Purpose of review: Obesity is the most common risk factor for cardiovascular diseases in industrial countries. It is now clear that adipose tissue secretes various bioactive substances, conceptualized as adipocytokines, and that dysregulation of adipocytokines directly contributes to obesity-related diseases. Chronic inflammatory processes contribute to the development of atherosclerosis. In this review, the authors focus on the relationship between adiponectin, a recently discovered anti-atherogenic adipocytokine, and vascular inflammation.

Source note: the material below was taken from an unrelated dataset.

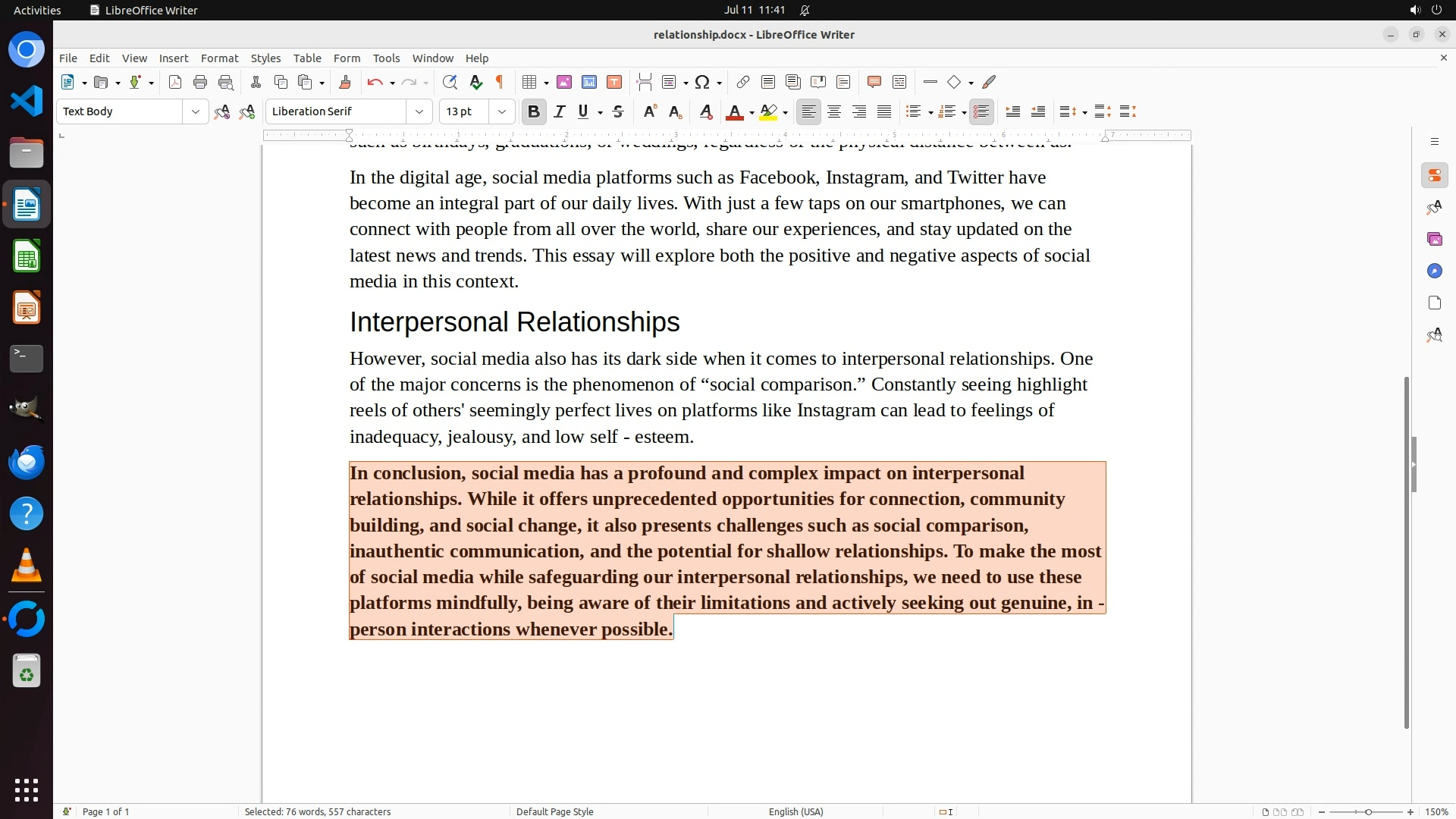Open the Font Name dropdown list
1456x819 pixels.
pyautogui.click(x=419, y=112)
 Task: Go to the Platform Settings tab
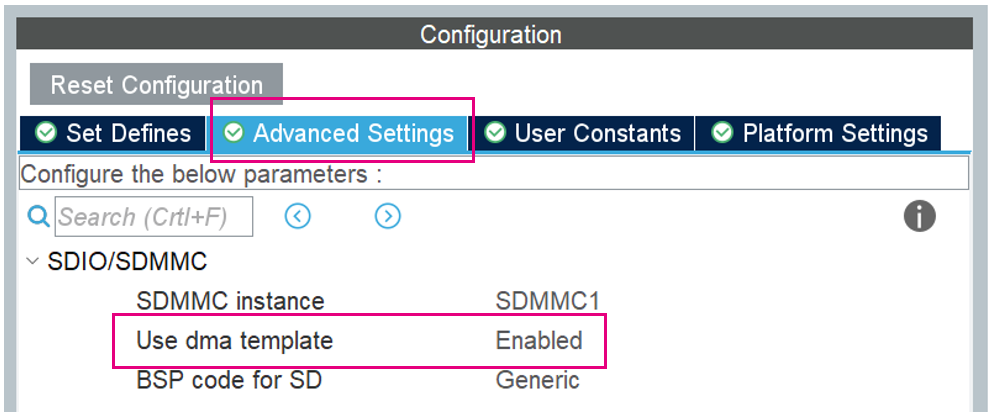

Recent findings: Plasma concentrations of adiponectin, an adipocyte-specific protein, are reduced in obese subjects and in patients with type 2 diabetes and coronary artery disease. Adiponectin inhibits the expression of tumor necrosis factor-alpha-induced endothelial adhesion molecules, macrophage-to-foam cell transformation, tumor necrosis factor-alpha expression in macrophages and adipose tissues, and smooth muscle cell proliferation. In addition, adenovirus-expressed adiponectin reduces atherosclerotic lesions in a mouse model of atherosclerosis, and adiponectin-deficient mice exhibit an excessive vascular remodeling response to injury. Clinically, hypoadiponectinemia is closely associated with increased levels of inflammatory markers such as C-reactive protein and interleukin-6.
Summary: Adiponectin acts as an anti-inflammatory and anti-atherogenic plasma protein. Adiponectin is an endogenous biologically relevant modulator of vascular remodeling linking obesity and vascular disease.